Directions:
All that is needed is the line containing "Instruction: Toggle the forecast checkbox" together with each line after it, transcribed exactly to the end of the records.

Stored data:
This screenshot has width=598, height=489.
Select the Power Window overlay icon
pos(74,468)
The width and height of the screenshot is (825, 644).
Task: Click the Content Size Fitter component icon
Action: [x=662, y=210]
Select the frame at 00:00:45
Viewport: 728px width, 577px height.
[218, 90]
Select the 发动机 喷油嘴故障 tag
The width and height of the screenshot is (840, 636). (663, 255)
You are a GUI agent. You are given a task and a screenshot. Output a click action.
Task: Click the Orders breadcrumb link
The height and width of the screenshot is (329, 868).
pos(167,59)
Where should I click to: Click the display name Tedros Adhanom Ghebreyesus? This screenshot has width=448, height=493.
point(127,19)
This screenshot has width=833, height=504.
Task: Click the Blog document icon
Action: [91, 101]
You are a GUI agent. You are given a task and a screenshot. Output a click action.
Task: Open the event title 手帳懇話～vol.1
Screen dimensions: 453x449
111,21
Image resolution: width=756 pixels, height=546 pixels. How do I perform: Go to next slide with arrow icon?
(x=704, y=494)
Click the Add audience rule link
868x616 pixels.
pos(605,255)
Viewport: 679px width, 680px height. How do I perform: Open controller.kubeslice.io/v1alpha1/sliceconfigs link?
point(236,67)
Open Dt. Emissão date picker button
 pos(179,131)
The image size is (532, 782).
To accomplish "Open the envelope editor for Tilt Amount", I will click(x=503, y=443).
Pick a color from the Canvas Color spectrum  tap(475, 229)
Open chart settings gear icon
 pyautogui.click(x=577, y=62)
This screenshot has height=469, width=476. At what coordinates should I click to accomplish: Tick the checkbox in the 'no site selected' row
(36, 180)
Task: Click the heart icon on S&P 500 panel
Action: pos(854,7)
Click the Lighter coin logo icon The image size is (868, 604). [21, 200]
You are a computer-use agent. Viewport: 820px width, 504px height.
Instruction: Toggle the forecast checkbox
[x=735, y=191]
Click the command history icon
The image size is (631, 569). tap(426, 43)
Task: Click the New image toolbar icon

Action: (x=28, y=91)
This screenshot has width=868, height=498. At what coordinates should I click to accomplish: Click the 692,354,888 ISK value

Exercise answer:
Instruction: Toggle the forecast checkbox
[x=735, y=191]
Click the command history icon
The image size is (631, 569). tap(426, 43)
Task: Click the New image toolbar icon

Action: (x=28, y=91)
This screenshot has width=868, height=498. At what coordinates should I click to accomplish: Click the 692,354,888 ISK value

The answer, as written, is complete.